Bernd Mohr (JSC) gave an “Introduction to HPC: Applications, Systems, and Programming Models”. In this introductory tutorial, attendees learned what "high performance computing" means and what differentiates it from more mainstream areas of computing. It also introduced major applications that use high performance computing for research and commercial purposes, and explained how AI and HPC interact with each other. Then, it presented the major HPC system architectures needed to run these applications. Finally, it provided with an overview of the languages and paradigms used to program HPC applications and systems.

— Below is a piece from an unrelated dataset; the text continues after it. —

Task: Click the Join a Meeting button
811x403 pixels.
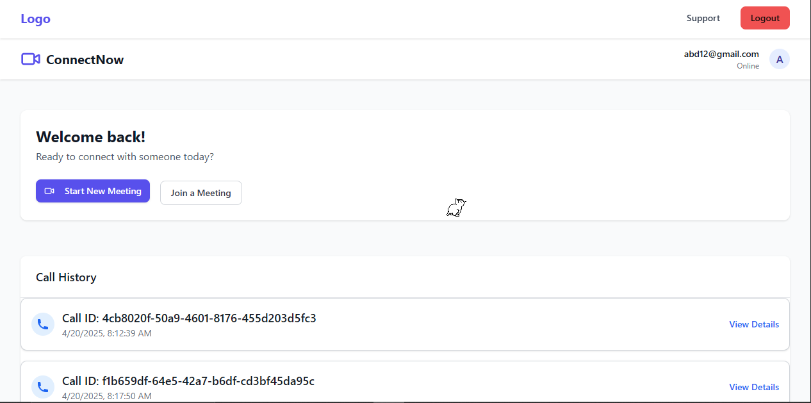Action: (201, 193)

The topic “Hands-on Practical Hybrid Parallel Application Performance Engineering” was introduced by Markus Geimer and Christian Feld (JSC) together with colleagues from TU Dresden and the University of Oregon. They presented state-of-the-art performance tools for leading-edge HPC systems founded on the community-developed Score-P instrumentation and measurement infrastructure, demonstrating how they can be used for performance engineering of effective scientific applications based on standard MPI, OpenMP, hybrid combination of both, and increasingly common usage of accelerators. Parallel performance tools from the Virtual Institute - High Productivity Supercomputing (VI-HPS) were introduced and featured in hands-on exercises with Score-P, Scalasca, Vampir, and TAU. They presented the entire workflow of performance engineering, including instrumentation, measurement (profiling and tracing, timing and PAPI hardware counters), data storage, analysis, tuning, and visualization. Emphasis was placed on how tools are used in combination for identifying performance problems and investigating optimization alternatives. Participants could conduct exercises in an AWS-provided, containerized E4S [https://e4s.io] environment containing all the necessary tools. This helped to prepare participants to locate and diagnose performance bottlenecks in their own parallel programs.

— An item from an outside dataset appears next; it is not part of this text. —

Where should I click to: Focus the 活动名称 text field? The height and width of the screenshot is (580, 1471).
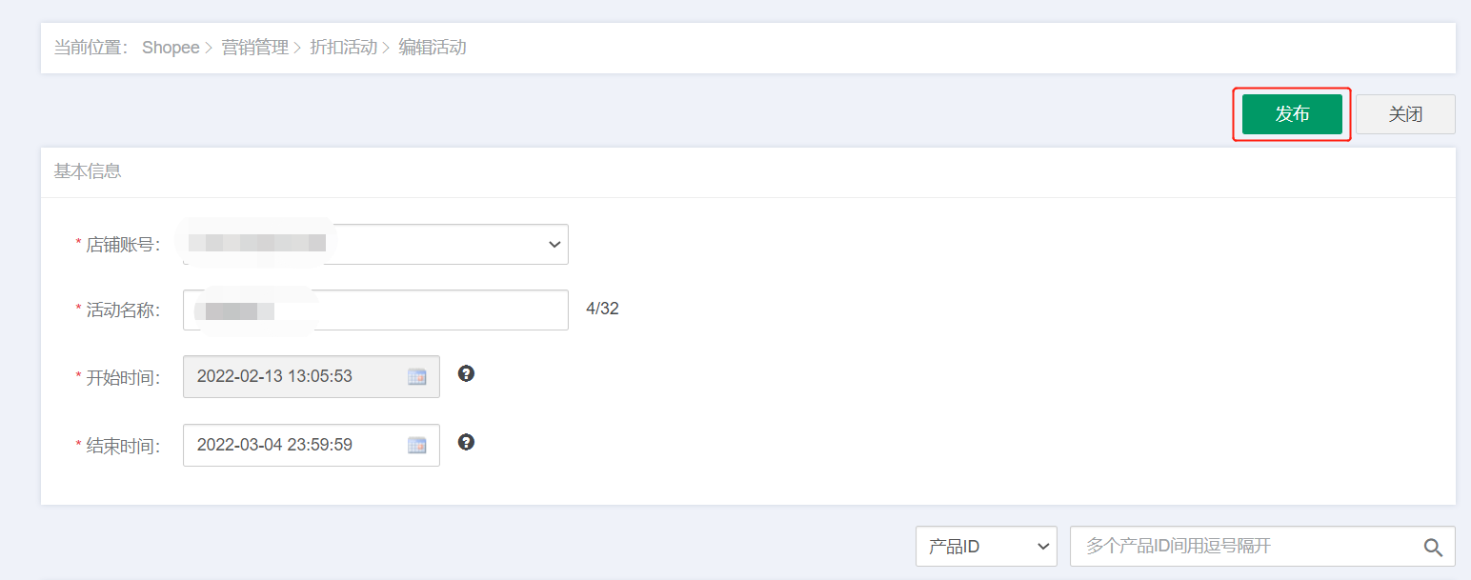click(x=375, y=310)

Finally, Xavier Teruel (BSC) and Christian Terboven (RWTH Aachen) together with colleagues from LLNL and AMD explained “Mastering Tasking with OpenMP”. Since version 3.0 released in 2008, OpenMP offers tasking to support the creation of composable parallel software blocks and the parallelization of irregular algorithms. Developers usually find OpenMP easy to learn. However, mastering the tasking concept of OpenMP requires a change in the way developers reason about the structure of their code and how to expose the parallelism of it. This tutorial addressed this critical aspect by examining the tasking concept in detail and presenting patterns as solutions to many common problems. It presented the OpenMP tasking language features in detail and focused on performance aspects, such as introducing cut-off mechanisms, exploiting task dependencies and preserving locality. All aspects were accompanied by extensive case studies.